Responding to Pascal Saint-Amans’s comments in an exclusive interview with International Tax Review, Martin Hearson, policy adviser at ActionAid, argues that the OECD does not have all the answers in the formulation of international tax standards.

In an interview with International Tax Review, Pascal Saint-Amans suggests that the OECD’s approach to transfer pricing is “disputed and sometimes contested by people who don't really get it right”. We welcome the appointment of Pascal, who has always made an effort to reach out to civil society organisations, to the OECD’s top position at a time when tax and development is rising up the global agenda. But his comments somewhat mischaracterise an important debate.

Development NGOs such as ActionAid have invested a lot of time in engaging with tax officials from developing countries. We understand that building transfer pricing capacity is the immediate priority, especially in Africa; we also appreciate that many countries will prefer to do this on the basis of the OECD guidelines, because they are currently the pre-eminent international standards. But we also know that we are not the only ones to question the guidelines’ long-term suitability for developing countries.

First, it is important to recognise that transfer pricing, the arm’s length principle and the OECD guidelines are three different things. The OECD standards propose several ways to determine the arm’s length price (ALP), and represent one approach to transfer pricing. But the OECD does not have a monopoly on transfer pricing or the ALP – just ask the Brazilians.

It is perfectly possible to believe in transfer pricing, and indeed in the ALP, but to think that the OECD guidelines may need to be adapted to the resource-constrained context of an African revenue authority. This is one of the issues with which the UN Committee of Experts is grappling in the drafting of its practical manual on transfer pricing. I have heard strong support for this perspective from many African quarters, along with an insistence that the adoption of transfer pricing standards is a matter of national tax policy, to be made by each state itself.

Second, it is not the OECD’s role to reconcile the interests of OECD members and of developing countries. The existence of two model tax conventions – maintained separately by the UN and OECD – is an acknowledgement that these interests do not always coincide. The OECD’s report on attribution of profits to permanent establishments is frequently singled out by African revenue officials as an example of a step too far away from the taxing rights of source countries, and has been rejected in the recent update of the UN model convention for precisely this reason. My impression is that many also question whether, in the longer term, a similar balancing might not be necessary with regards to transfer pricing standards.

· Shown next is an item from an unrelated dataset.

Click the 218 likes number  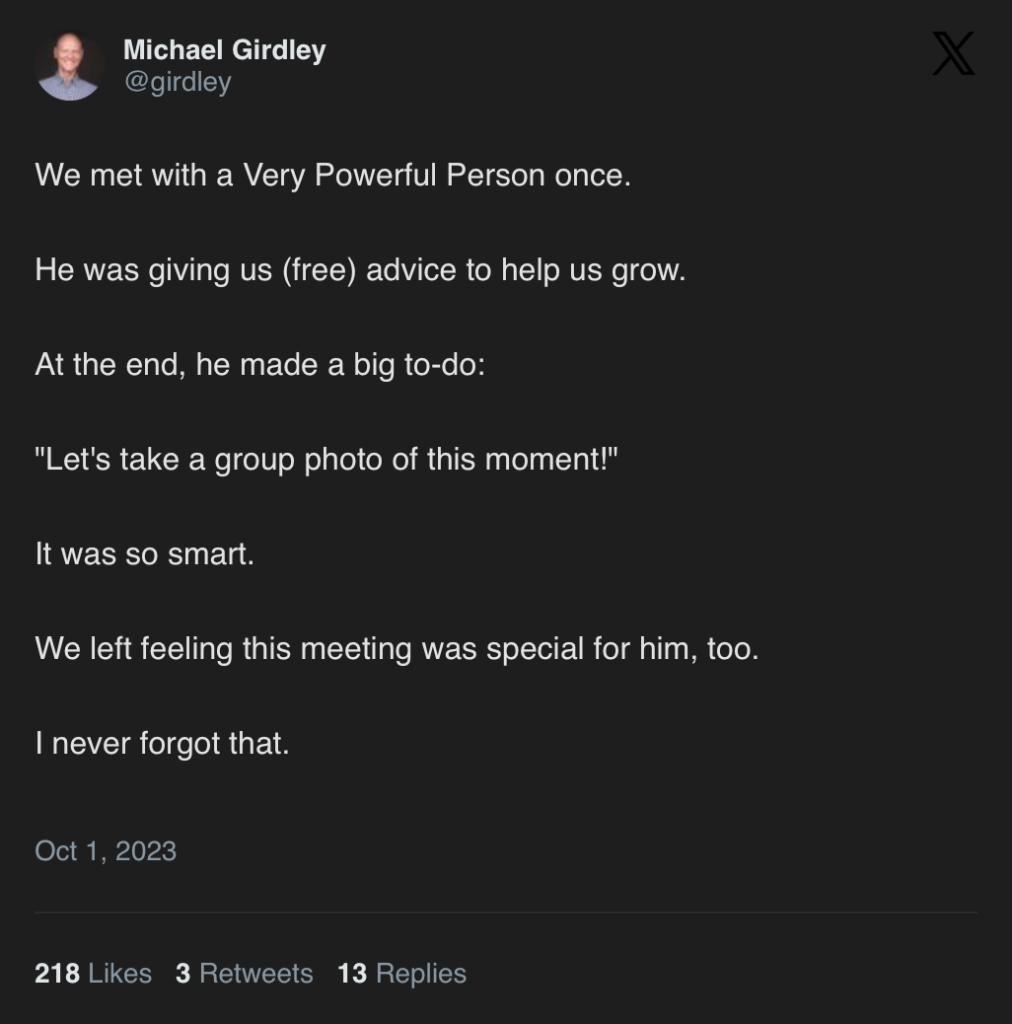57,973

As should already be clear, the characterisation of the transfer pricing debate as between those who favour OECD standards and those who advocate formulary apportionment overlooks much of the current discussion. But Pascal’s advice to developing countries to “be cautious about the white man” who advocates formulary apportionment is also wide of the mark. I recently attended a meeting at the OECD on transfer pricing capacity building, at which only one person brought up the topic of formulary apportionment. It was not a white man, or indeed an NGO participant, but a woman from an African tax authority.

There is much important work to do on tax and development, and I consider the OECD secretariat an important partner which is already doing a lot of good work. For NGOs, however, the long-term objective is for developing countries to participate, on an equal footing, in the formulation of international tax standards. The first step towards this is to admit that the OECD does not have all the answers.